Côté nouvelles, c'est pas très dépaysant, ni très jovial. Les portugais dénoncent l'inflation, les profits des grandes entreprises, dont les pétrolières et les banques, dont les milliards de profits et les bénéfices records font les manchettes. On parle aussi des loyers en hausse, de la crise du logement... le chef d'un des partis d'opposition promet un médecin de famille à tous les portugais d'ici 5 ans s'il est élu, et il promet aussi des baisses d'impôts. Il y a aussi un dossier en cours sur les abus sexuels de l'église catholique.Same same but different, comme disent les vietnamiens.
Sinon, nous sommes en pleine campagne électorale pour les élections législatives. Ce qui distingue l'arène politique du Portugal par rapport à celle du Québec (ou du Canada?): le nombre de partis impliqués. Il y en a tellement que je ne suis pas encore arrivé à tous les compter, encore moins m'y retrouver dans le spectre gauche-droite qui est composé de divers joueurs. PSD, PCP, BE, AD, CHEGA, PS, IL, PAN, et j'en passe. Pas facile de s'y retrouver, surtout quand on comprend un mot sur deux à la lecture et environ un sur dix à l'écoute! Pour le moment, je crois avoir au moins compris que BE, PAN et PS sont plutôt de gauche (je soupçonne le BE et PAN d'être plus à gauche que le PS). Le PCP, AD sont de droite, avec CHEGA à l'extrême-droite. Difficile pour moi de situer les autres (PSD, IL et quelques autres dont j'oublie l'acronyme).

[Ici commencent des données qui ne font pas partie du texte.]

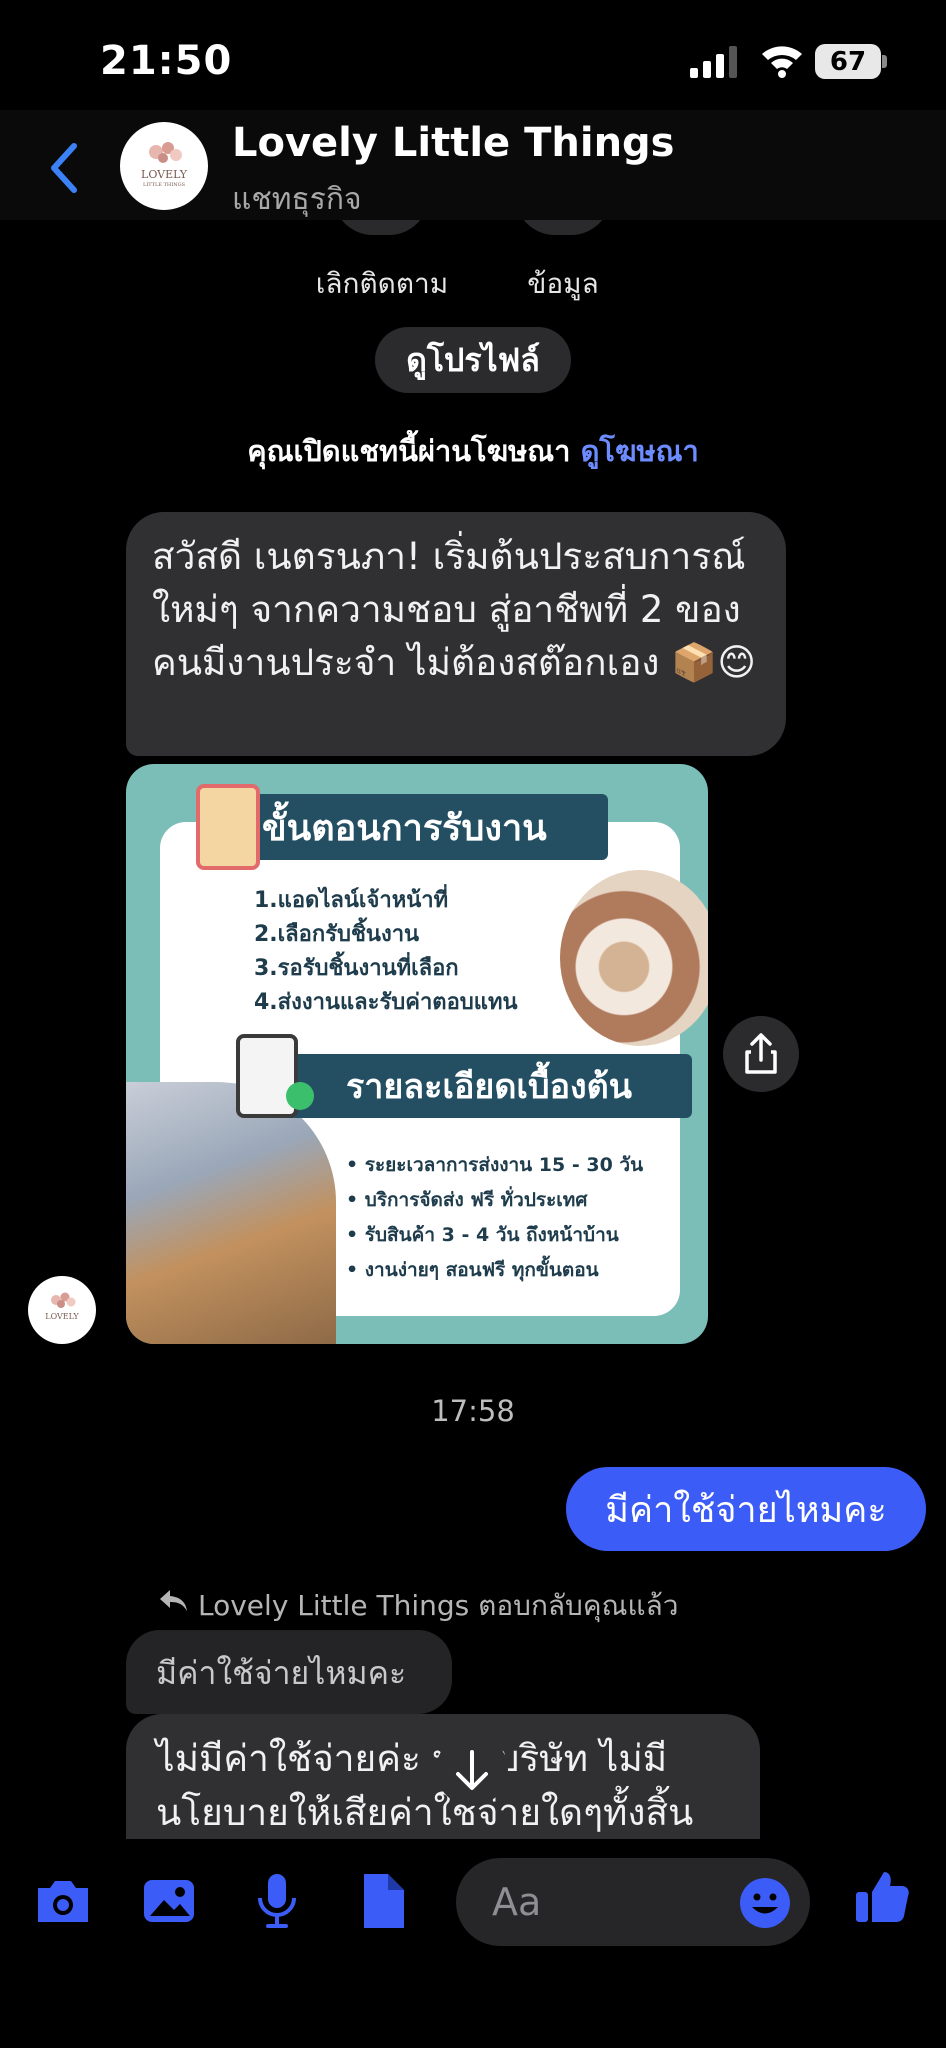 This screenshot has height=2048, width=946. Describe the element at coordinates (174, 1600) in the screenshot. I see `reply-icon` at that location.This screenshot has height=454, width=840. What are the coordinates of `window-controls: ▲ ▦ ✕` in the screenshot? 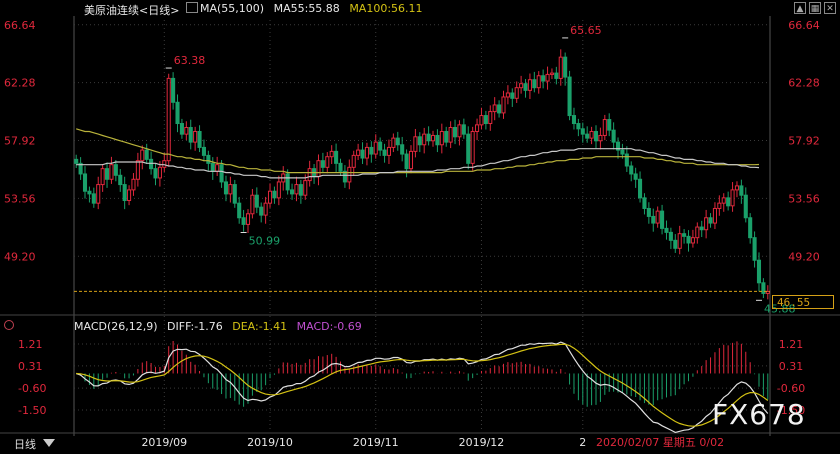 It's located at (815, 8).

Mais la RTP prend ça au sérieux, les élections, alors il y a beaucoup de nouvelles sur les positions de chaque parti, et il y a beaucoup d'extraits (très longs) des opinions des chefs, en plus de très nombreux débats de type face à face (un chef contre un autre; les combinaisons sont quasi illimitées). Ce qui est rigolo - si on préfère en rire qu'en pleurer, c'est que tout ça est pareil à chez nous; un parti appelle au vote utile, un autre dénonce les promesses irréalistes d'un troisième, qui accuse le quatrième de misogynie; c'est désespérant de voir à quel point la politique ressemble à la politique et que tout le monde fait la même chose, applique les mêmes recettes les mêmes formules... Il n'y a que le décor et la langue qui change. On remarque donc beaucoup de similitudes; un parti de gauche qui a une porte-parole, face à un parti de centre-droite qui a un président, d'ailleurs accusé de dévaloriser le rôle des femmes (selon le parti de gauche).Hors du champs direct des élections, il y a cette affaire de corruption à Madeira qui occupe l'espace public, de même que les élections qui ont déjà eu lieu la semaine dernière aux Açores et où c'est l'impasse car le parti (une coalition de droite) qui a remporté le plus de siège n'a pas obtenu de majorité et ne peut obtenir la confiance de la chambre car le parti de gauche refuse de l'appuyer et que la coalition n'est pas prête à rencontrer les "conditions" du CHEGA (extrême-droite) pour recevoir son appui. Les 3 autres partis n'ont pas assez d'élus pour faire une différence. Malgré ça, sur le continent, on répète que les gouvernements minoritaires sont idéaux car ils permettent une meilleure représentativité de l'électorat et évitent les majorités absolues qui donnent trop de pouvoir. On associe même les majorités absolues au chaos ici, probablement la plus grande différence entre le discours politique local et ce qu'on entend au Québec ou au Canada.
Comme je n'ai pas eu le loisir d'acheter un journal (papier) local (ce que j'avais l'habitude de faire en séjour prolongé dans un même pays dont je suis capable de lire la langue en partie), je ne peux guère me faire une opinion sur les sujets abordés au Telejornal. Reste que l'exercice linguistique vaut quand même la peine et l'effort intellectuel est stimulant.
Ah, oui, j'ai presque oublié, la RTP, c'est la Rádio e Televisão de Portugal, bref, le diffuseur public (pensez SRC au Québec/Canada). N'ayant accès qu'à quelques postes de télé sur une antenne, c'est celui qui m'a semblé le plus fiable pour prendre le pouls du pays par les nouvelles télévisées.